Non-centrosymmetric molecular crystals have a plethora of applications, such as piezoelectric transducers, energy storage and nonlinear optical materials owing to their unique structural order which is absent in other synthetic materials. As most crystals are brittle, their efficiency declines upon prolonged usage due to fatigue or catastrophic failure, limiting their utilities. Some natural substances, like bone, enamel, leaf and skin, function efficiently, last a life-time, thanks to their inherent self-healing nature. Therefore, incorporating self-healing ability in crystalline materials will greatly broaden their scope. Here, we report single crystals of a dibenzoate derivative, capable of self-healing within milliseconds via autonomous actuation. Systematic quantitative experiments reveal the limit of mechanical forces that the self-healing crystals can withstand. As a proof-of-concept, we also demonstrate that our self-healed crystals can retain their second harmonic generation (SHG) with high efficiency. Kinematic analysis of the actuation in our system also revealed its impressive performance parameters, and shows actuation response times in the millisecond range.

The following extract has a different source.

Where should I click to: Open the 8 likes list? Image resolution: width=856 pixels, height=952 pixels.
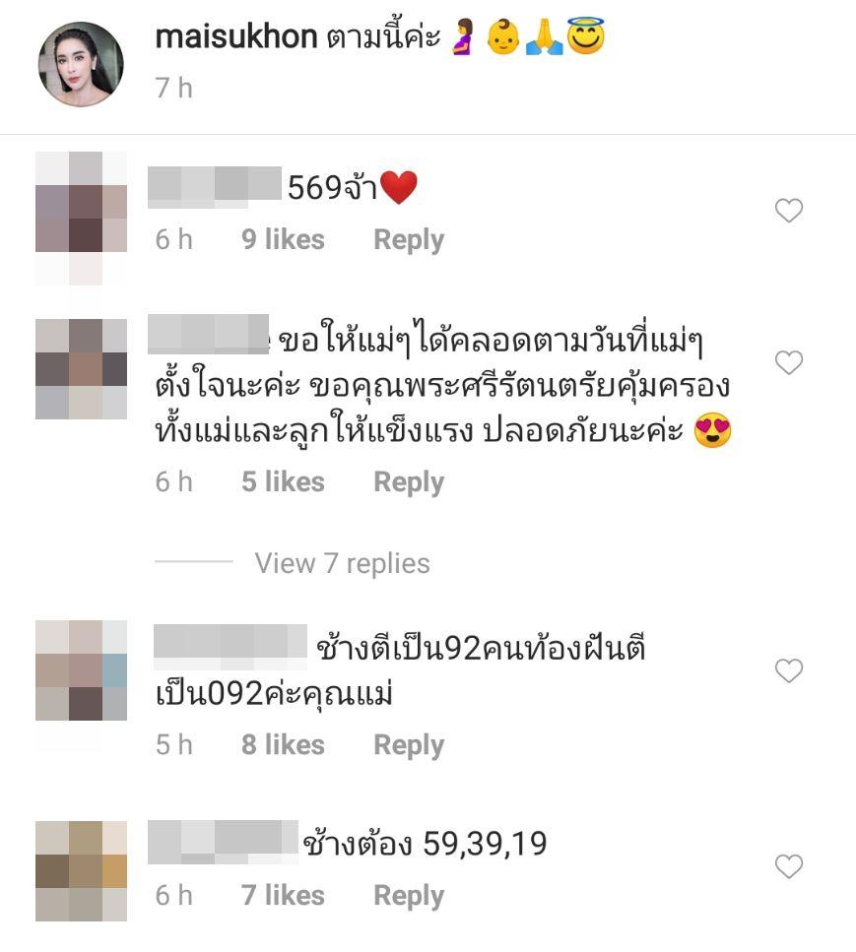click(x=283, y=744)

非中心对称分子晶体由于其独特的结构顺序而具有其他合成材料所不具备的广泛应用，例如压电换能器、能量存储和非线性光学材料。由于大多数晶体都很脆，长时间使用后，由于疲劳或灾难性故障，其效率会下降，从而限制了其实用性。一些天然物质，如骨头、牙釉质、叶子和皮肤，由于其固有的自愈性质，可以有效地发挥作用，并且可以终生使用。因此，在晶体材料中加入自愈能力将大大拓宽其范围。在这里，我们报道了二苯甲酸酯衍生物的单晶，能够通过自主驱动在几毫秒内进行自我修复。系统的定量实验揭示了自愈晶体可以承受的机械力的极限。作为概念验证，我们还证明我们的自愈晶体可以高效率地保留其二次谐波产生 (SHG)。我们系统中驱动的运动学分析还揭示了其令人印象深刻的性能参数，并显示了毫秒范围内的驱动响应时间。